Introductory comments:

History, like science, is not static for daily we learn more of the past. Cultures and civilizations pass away and later ones look again upon issues and events once considered “settled”. Of course, this is a good thing, always providing that such re-evaluations are objective and intent upon finding facts and discerning truth rather than advancing some contemporary agenda. For just as more can be discovered of the past, it is equally true that more can be concealed when those involved wish to do so. Unfortunately, once such a campaign is embarked upon, succeeding generations suffer the consequences of history that is more determined myth than distasteful truth. Among the most evident manifestations of such “created” history is that of England’s King Richard III, the last of the Plantagenets. Richard is presented as a monster, deformed in body and mind who murdered all who stood between himself and the throne including the rightful King, Henry of Lancaster, fighting to regain his throne from Richard’s older brother, the usurper King Edward IV of York (Richard married Henry’s widow, Ann Neville), his older brother the Duke of Clarence, his orphaned nephews, heir to their father’s throne and anyone else who happened to be suspicious. Richard, died a dog’s death on Boswell Field replaced by “the glorious” Earl of Richmond, who then became Henry VII first of the Tudor line of Kings (3) and Queens (2). Henry claimed the throne by virtue of the fact that he was descended from the bastard son of a Welsh groomsman and King Henry V’s mad French Queen. We have learned all about this “history” from the pens of Sir Thomas More and William Shakespeare, both Tudor lackeys. The only problem with their portrayal of Richard III is that it simply isn’t true! Indeed, when Richard fell, betrayed by Henry Percy, Earl of Northumberland, the City of York, his family home, loudly – and rightly – lamented the death of “Goode Kyng Richard”!

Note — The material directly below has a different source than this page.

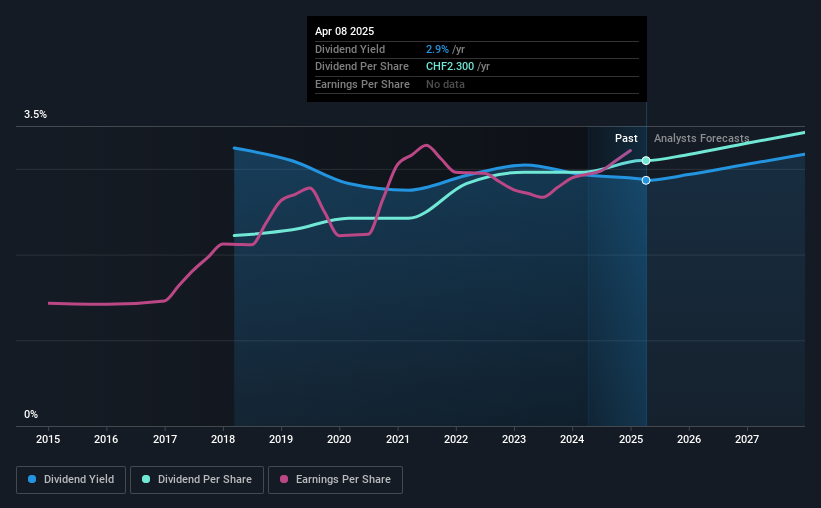This screenshot has width=821, height=508.
Task: Click the 0% y-axis label
Action: point(31,414)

Now, the truth of Richard’s life is known. The facts are even included in a fictional work by author Josephine Tey, entitled “The Daughter of Time” which title, of course, relates to Truth said to be the offspring of Chronos. But it doesn’t matter. Truth has been “trumped” by fiction and, despite the old saying “truth will out”, it doesn’t appear that it will be widely acknowledged anytime soon – at least as long as Shakespearian actors want a gloriously bloodthirsty villain. Of course, the real question here is: “So what?” – a question that seems to be very much in vogue in these days of moral ennui. Who cares if “history” is wrong, even intentionally so! What difference does it make? In the case of Richard III, admittedly not much except for those who prefer truth to falsehood. But there are other spurious “histories” that have present consequences in that modern agendas arise from them as a soiled phoenix rises from polluted ashes. When intentional falsehoods and spurious history become the basis for cultural edicts, policy and law, then it is time to look more closely at what “everyone knows”.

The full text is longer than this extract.